Green resources volta atrás e pretende readmitir colaboradores de Messa

Green resources volta atrás e pretende readmitir colaboradores de Messa

De acordo com relatos da comunidade de Messa, distrito de Ribáuè, província de Nampula uma equipa da empresa Green resources constituída por quatro elementos, dos quais dois moçambicanos e igual número de origem norueguesa visitou aquela comunidade no passado de 13 de Junho com objectivos de readmitir os colaboradores que foram mandados embora nas plantações de eucaliptos, sem causa justificada.

Esta acção da empresa é considerada pelas famílias afectadas como desesperançosa e abusiva visto que desde 2010, ano em que o projecto entrou em funcionamento no distrito de Ribáuè, as comunidades afectadas não foram devidamente compensadas até o momento ” não aceitamos inscrever nenhuma pessoa, antes da empresa sanar os problemas das compensações paradas já há alguns anos, e as promessas não cumpridas, relacionadas com condições básicas, como hospitais, escolas, água potável”. Disse Paulino Agostinho.

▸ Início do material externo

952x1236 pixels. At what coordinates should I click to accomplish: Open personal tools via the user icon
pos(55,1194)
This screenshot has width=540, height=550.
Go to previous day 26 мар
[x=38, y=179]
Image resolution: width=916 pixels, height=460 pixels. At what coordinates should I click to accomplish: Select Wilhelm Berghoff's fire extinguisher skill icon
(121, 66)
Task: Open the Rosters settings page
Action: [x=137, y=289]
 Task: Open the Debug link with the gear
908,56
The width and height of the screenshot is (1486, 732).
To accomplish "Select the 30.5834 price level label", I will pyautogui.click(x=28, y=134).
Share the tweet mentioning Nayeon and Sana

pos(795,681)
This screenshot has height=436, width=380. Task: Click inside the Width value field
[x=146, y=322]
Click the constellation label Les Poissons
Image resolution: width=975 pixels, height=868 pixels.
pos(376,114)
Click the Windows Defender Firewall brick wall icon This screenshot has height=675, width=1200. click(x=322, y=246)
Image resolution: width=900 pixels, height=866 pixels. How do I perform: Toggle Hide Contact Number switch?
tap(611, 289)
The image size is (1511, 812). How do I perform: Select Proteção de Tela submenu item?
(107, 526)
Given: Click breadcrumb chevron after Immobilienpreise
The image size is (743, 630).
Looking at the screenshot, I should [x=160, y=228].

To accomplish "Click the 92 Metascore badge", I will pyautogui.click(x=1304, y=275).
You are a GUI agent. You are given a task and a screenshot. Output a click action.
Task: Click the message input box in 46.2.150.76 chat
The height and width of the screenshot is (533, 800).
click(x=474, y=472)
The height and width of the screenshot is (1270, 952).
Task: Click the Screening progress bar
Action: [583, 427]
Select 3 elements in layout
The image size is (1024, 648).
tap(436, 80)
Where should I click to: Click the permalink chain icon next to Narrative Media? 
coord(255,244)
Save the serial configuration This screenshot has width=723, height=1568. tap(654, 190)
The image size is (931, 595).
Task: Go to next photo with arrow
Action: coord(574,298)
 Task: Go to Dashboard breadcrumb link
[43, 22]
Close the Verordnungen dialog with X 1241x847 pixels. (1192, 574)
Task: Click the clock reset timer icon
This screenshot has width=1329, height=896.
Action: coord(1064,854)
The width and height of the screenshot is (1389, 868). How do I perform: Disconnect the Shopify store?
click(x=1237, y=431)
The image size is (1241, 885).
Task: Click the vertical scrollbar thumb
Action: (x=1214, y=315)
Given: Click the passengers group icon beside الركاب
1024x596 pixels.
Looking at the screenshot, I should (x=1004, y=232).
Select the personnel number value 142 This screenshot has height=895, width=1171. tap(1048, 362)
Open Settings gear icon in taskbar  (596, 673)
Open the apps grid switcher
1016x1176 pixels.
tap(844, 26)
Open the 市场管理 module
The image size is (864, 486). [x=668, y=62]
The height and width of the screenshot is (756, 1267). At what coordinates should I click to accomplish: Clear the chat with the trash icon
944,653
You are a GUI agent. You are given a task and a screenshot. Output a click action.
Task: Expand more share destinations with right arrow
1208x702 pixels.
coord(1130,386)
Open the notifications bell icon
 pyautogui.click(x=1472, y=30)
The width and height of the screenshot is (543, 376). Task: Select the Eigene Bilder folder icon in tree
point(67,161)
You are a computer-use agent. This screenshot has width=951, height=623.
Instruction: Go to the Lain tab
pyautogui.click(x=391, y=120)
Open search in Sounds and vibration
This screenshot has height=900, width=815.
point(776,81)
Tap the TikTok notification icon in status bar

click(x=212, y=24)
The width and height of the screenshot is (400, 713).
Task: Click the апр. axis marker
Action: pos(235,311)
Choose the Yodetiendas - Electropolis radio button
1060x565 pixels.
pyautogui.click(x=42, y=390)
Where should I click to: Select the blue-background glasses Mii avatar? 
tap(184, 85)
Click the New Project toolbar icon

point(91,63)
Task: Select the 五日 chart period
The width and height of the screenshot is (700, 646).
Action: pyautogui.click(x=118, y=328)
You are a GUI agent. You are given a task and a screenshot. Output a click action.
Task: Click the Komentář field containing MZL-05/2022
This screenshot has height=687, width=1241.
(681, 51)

Agostinho secundou ainda que a mesma equipa, pretendia seguir com a viagem para o povoado de Lanxeque mas sem sucesso acabou por desistir ” tivemos uma discussão cerrada com eles e acabaram se retirando de Messa sem nenhum entendimento e com isso desistiram de seguir para Lanxeque.” acredita .

Por seu turno António Bolacha lamentou o facto da empresa Green Resource não se preocupar com das comunidades ” a população está muito triste porque pensava que esta equipa vinha resolver os seus problemas, mas afinal só querem trabalhadores. Depois de todos estes anos que estamos a pedir para reverem as compensações, quando ouvimos dizer que eles estavam a vir, até pensávamos que já vinham com o dinheiro”.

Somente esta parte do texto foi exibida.